Records excerpted from a collection:
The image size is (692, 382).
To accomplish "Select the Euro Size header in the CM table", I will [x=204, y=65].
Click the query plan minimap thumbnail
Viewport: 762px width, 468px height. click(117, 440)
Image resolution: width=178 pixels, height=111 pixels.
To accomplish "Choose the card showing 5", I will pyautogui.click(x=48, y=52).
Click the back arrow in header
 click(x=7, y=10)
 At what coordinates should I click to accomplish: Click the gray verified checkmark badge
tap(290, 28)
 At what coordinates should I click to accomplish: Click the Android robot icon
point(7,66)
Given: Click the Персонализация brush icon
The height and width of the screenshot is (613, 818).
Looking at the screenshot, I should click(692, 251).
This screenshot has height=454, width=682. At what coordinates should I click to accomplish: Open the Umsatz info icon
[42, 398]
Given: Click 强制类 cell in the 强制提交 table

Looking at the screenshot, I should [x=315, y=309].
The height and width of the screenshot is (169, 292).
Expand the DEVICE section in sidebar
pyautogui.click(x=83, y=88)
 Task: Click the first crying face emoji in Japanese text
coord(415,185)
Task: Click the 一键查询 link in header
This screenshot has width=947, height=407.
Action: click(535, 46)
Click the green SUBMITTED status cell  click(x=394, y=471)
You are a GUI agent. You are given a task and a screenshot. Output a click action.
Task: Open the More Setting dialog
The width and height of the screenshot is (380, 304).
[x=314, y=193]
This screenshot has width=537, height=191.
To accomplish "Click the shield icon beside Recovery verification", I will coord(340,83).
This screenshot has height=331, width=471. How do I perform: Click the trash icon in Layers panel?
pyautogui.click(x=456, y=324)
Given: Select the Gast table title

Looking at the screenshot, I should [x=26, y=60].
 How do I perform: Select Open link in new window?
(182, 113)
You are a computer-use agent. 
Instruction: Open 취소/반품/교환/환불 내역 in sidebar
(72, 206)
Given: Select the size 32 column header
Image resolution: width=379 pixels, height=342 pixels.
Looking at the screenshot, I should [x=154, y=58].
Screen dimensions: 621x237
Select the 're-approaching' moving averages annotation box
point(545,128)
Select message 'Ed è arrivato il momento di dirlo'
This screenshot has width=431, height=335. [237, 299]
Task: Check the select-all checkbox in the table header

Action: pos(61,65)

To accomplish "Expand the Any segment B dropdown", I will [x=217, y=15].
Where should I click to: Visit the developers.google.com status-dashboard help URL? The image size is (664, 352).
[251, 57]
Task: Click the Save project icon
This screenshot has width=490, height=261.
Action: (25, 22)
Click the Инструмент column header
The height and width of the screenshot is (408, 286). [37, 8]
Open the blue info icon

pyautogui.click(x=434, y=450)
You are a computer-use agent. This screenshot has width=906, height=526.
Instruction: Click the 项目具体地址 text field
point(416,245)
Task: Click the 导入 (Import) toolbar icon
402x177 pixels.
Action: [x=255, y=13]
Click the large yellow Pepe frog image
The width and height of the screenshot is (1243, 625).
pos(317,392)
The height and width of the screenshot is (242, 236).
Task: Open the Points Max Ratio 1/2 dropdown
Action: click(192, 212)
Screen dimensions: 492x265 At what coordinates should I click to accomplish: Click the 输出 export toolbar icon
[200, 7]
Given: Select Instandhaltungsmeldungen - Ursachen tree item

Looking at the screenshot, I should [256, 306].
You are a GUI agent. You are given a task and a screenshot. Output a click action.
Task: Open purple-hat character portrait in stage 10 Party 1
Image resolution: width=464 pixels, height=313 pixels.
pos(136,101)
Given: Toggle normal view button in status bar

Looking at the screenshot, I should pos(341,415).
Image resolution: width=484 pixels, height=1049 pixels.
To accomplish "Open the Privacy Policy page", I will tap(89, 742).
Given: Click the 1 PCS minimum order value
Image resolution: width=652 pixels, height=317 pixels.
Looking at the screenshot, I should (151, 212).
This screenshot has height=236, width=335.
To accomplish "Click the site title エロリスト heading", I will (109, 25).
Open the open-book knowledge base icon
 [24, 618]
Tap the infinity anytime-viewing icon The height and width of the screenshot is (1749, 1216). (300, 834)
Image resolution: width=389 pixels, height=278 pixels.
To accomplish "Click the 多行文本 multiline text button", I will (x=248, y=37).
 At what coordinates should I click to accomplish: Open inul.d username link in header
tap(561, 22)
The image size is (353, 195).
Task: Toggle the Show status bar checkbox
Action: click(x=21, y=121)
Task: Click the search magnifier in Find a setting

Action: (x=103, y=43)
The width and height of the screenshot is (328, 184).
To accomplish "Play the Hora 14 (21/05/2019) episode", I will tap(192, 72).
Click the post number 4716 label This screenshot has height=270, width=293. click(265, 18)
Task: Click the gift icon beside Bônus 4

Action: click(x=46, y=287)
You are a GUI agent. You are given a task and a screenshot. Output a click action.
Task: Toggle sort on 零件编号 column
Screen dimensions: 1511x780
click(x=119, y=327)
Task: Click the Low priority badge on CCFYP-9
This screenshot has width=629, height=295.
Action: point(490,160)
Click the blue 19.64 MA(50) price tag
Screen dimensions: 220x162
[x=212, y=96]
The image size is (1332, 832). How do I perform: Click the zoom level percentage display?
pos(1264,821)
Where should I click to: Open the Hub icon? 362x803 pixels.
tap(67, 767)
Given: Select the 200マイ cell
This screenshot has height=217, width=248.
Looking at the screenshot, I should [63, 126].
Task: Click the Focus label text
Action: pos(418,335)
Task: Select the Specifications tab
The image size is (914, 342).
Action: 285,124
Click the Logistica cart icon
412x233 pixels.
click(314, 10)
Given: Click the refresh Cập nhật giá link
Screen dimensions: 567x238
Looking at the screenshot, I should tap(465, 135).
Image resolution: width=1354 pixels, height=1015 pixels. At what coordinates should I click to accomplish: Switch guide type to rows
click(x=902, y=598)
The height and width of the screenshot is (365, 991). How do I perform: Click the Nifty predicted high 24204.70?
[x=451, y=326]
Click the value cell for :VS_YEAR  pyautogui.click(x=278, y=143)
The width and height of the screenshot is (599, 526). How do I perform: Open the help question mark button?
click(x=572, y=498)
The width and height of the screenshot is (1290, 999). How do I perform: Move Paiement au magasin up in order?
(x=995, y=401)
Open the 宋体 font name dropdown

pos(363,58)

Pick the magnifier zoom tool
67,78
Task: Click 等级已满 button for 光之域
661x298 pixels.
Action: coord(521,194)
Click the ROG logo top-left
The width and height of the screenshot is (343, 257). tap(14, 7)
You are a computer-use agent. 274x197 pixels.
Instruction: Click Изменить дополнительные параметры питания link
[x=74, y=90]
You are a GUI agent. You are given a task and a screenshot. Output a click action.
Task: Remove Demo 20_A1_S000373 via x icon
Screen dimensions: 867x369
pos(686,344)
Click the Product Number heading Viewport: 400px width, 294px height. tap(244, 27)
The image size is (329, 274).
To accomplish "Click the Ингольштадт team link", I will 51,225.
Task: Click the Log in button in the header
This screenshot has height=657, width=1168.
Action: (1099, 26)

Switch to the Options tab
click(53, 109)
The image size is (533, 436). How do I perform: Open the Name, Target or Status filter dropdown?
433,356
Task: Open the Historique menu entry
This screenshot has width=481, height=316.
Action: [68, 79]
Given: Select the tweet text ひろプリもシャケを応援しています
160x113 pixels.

→ **What is needed**
Each line of the records above should be copied exactly.

→ **Task solution**
The image size is (692, 382).
To accomplish "Select the Euro Size header in the CM table", I will [x=204, y=65].
Click the query plan minimap thumbnail
Viewport: 762px width, 468px height. click(117, 440)
Image resolution: width=178 pixels, height=111 pixels.
To accomplish "Choose the card showing 5", I will pyautogui.click(x=48, y=52).
Click the back arrow in header
 click(x=7, y=10)
 At what coordinates should I click to accomplish: Click the gray verified checkmark badge
tap(290, 28)
 At what coordinates should I click to accomplish: Click the Android robot icon
point(7,66)
Given: Click the Персонализация brush icon
The height and width of the screenshot is (613, 818).
Looking at the screenshot, I should click(692, 251).
This screenshot has height=454, width=682. At what coordinates should I click to accomplish: Open the Umsatz info icon
[42, 398]
Given: Click 强制类 cell in the 强制提交 table

Looking at the screenshot, I should [x=315, y=309].
The height and width of the screenshot is (169, 292).
Expand the DEVICE section in sidebar
pyautogui.click(x=83, y=88)
 Task: Click the first crying face emoji in Japanese text
coord(415,185)
Task: Click the 一键查询 link in header
This screenshot has width=947, height=407.
Action: click(535, 46)
Click the green SUBMITTED status cell  click(x=394, y=471)
You are a GUI agent. You are given a task and a screenshot. Output a click action.
Task: Open the More Setting dialog
The width and height of the screenshot is (380, 304).
[x=314, y=193]
This screenshot has width=537, height=191.
To accomplish "Click the shield icon beside Recovery verification", I will coord(340,83).
This screenshot has height=331, width=471. How do I perform: Click the trash icon in Layers panel?
pyautogui.click(x=456, y=324)
Given: Select the Gast table title

Looking at the screenshot, I should [x=26, y=60].
 How do I perform: Select Open link in new window?
(182, 113)
You are a computer-use agent. 
Instruction: Open 취소/반품/교환/환불 내역 in sidebar
(72, 206)
Given: Select the size 32 column header
Image resolution: width=379 pixels, height=342 pixels.
Looking at the screenshot, I should [x=154, y=58].
Screen dimensions: 621x237
Select the 're-approaching' moving averages annotation box
point(545,128)
Select message 'Ed è arrivato il momento di dirlo'
This screenshot has width=431, height=335. [237, 299]
Task: Check the select-all checkbox in the table header

Action: pos(61,65)

To accomplish "Expand the Any segment B dropdown", I will [x=217, y=15].
Where should I click to: Visit the developers.google.com status-dashboard help URL? The image size is (664, 352).
[251, 57]
Task: Click the Save project icon
This screenshot has width=490, height=261.
Action: (25, 22)
Click the Инструмент column header
The height and width of the screenshot is (408, 286). [37, 8]
Open the blue info icon

pyautogui.click(x=434, y=450)
You are a computer-use agent. This screenshot has width=906, height=526.
Instruction: Click the 项目具体地址 text field
point(416,245)
Task: Click the 导入 (Import) toolbar icon
402x177 pixels.
Action: [x=255, y=13]
Click the large yellow Pepe frog image
The width and height of the screenshot is (1243, 625).
pos(317,392)
The height and width of the screenshot is (242, 236).
Task: Open the Points Max Ratio 1/2 dropdown
Action: click(192, 212)
Screen dimensions: 492x265 At what coordinates should I click to accomplish: Click the 输出 export toolbar icon
[200, 7]
Given: Select Instandhaltungsmeldungen - Ursachen tree item

Looking at the screenshot, I should [256, 306].
You are a GUI agent. You are given a task and a screenshot. Output a click action.
Task: Open purple-hat character portrait in stage 10 Party 1
Image resolution: width=464 pixels, height=313 pixels.
pos(136,101)
Given: Toggle normal view button in status bar

Looking at the screenshot, I should pos(341,415).
Image resolution: width=484 pixels, height=1049 pixels.
To accomplish "Open the Privacy Policy page", I will tap(89, 742).
Given: Click the 1 PCS minimum order value
Image resolution: width=652 pixels, height=317 pixels.
Looking at the screenshot, I should (151, 212).
This screenshot has height=236, width=335.
To accomplish "Click the site title エロリスト heading", I will (109, 25).
Open the open-book knowledge base icon
 [24, 618]
Tap the infinity anytime-viewing icon The height and width of the screenshot is (1749, 1216). (300, 834)
Image resolution: width=389 pixels, height=278 pixels.
To accomplish "Click the 多行文本 multiline text button", I will (x=248, y=37).
 At what coordinates should I click to accomplish: Open inul.d username link in header
tap(561, 22)
The image size is (353, 195).
Task: Toggle the Show status bar checkbox
Action: click(x=21, y=121)
Task: Click the search magnifier in Find a setting

Action: (x=103, y=43)
The width and height of the screenshot is (328, 184).
To accomplish "Play the Hora 14 (21/05/2019) episode", I will tap(192, 72).
Click the post number 4716 label This screenshot has height=270, width=293. click(265, 18)
Task: Click the gift icon beside Bônus 4

Action: click(x=46, y=287)
You are a GUI agent. You are given a task and a screenshot. Output a click action.
Task: Toggle sort on 零件编号 column
Screen dimensions: 1511x780
click(x=119, y=327)
Task: Click the Low priority badge on CCFYP-9
This screenshot has width=629, height=295.
Action: point(490,160)
Click the blue 19.64 MA(50) price tag
Screen dimensions: 220x162
[x=212, y=96]
The image size is (1332, 832). How do I perform: Click the zoom level percentage display?
pos(1264,821)
Where should I click to: Open the Hub icon? 362x803 pixels.
tap(67, 767)
Given: Select the 200マイ cell
This screenshot has height=217, width=248.
Looking at the screenshot, I should [63, 126].
Task: Click the Focus label text
Action: pos(418,335)
Task: Select the Specifications tab
The image size is (914, 342).
Action: 285,124
Click the Logistica cart icon
412x233 pixels.
click(314, 10)
Given: Click the refresh Cập nhật giá link
Screen dimensions: 567x238
Looking at the screenshot, I should tap(465, 135).
Image resolution: width=1354 pixels, height=1015 pixels. At what coordinates should I click to accomplish: Switch guide type to rows
click(x=902, y=598)
The height and width of the screenshot is (365, 991). How do I perform: Click the Nifty predicted high 24204.70?
[x=451, y=326]
Click the value cell for :VS_YEAR  pyautogui.click(x=278, y=143)
The width and height of the screenshot is (599, 526). How do I perform: Open the help question mark button?
click(x=572, y=498)
The width and height of the screenshot is (1290, 999). How do I perform: Move Paiement au magasin up in order?
(x=995, y=401)
Open the 宋体 font name dropdown

pos(363,58)

Pick the magnifier zoom tool
67,78
Task: Click 等级已满 button for 光之域
661x298 pixels.
Action: coord(521,194)
Click the ROG logo top-left
The width and height of the screenshot is (343, 257). tap(14, 7)
You are a computer-use agent. 274x197 pixels.
Instruction: Click Изменить дополнительные параметры питания link
[x=74, y=90]
You are a GUI agent. You are given a task and a screenshot. Output a click action.
Task: Remove Demo 20_A1_S000373 via x icon
Screen dimensions: 867x369
pos(686,344)
Click the Product Number heading Viewport: 400px width, 294px height. tap(244, 27)
The image size is (329, 274).
To accomplish "Click the Ингольштадт team link", I will 51,225.
Task: Click the Log in button in the header
This screenshot has height=657, width=1168.
Action: (1099, 26)

Switch to the Options tab
click(53, 109)
The image size is (533, 436). How do I perform: Open the Name, Target or Status filter dropdown?
433,356
Task: Open the Historique menu entry
This screenshot has width=481, height=316.
Action: [68, 79]
Given: Select the tweet text ひろプリもシャケを応援しています
160x113 pixels.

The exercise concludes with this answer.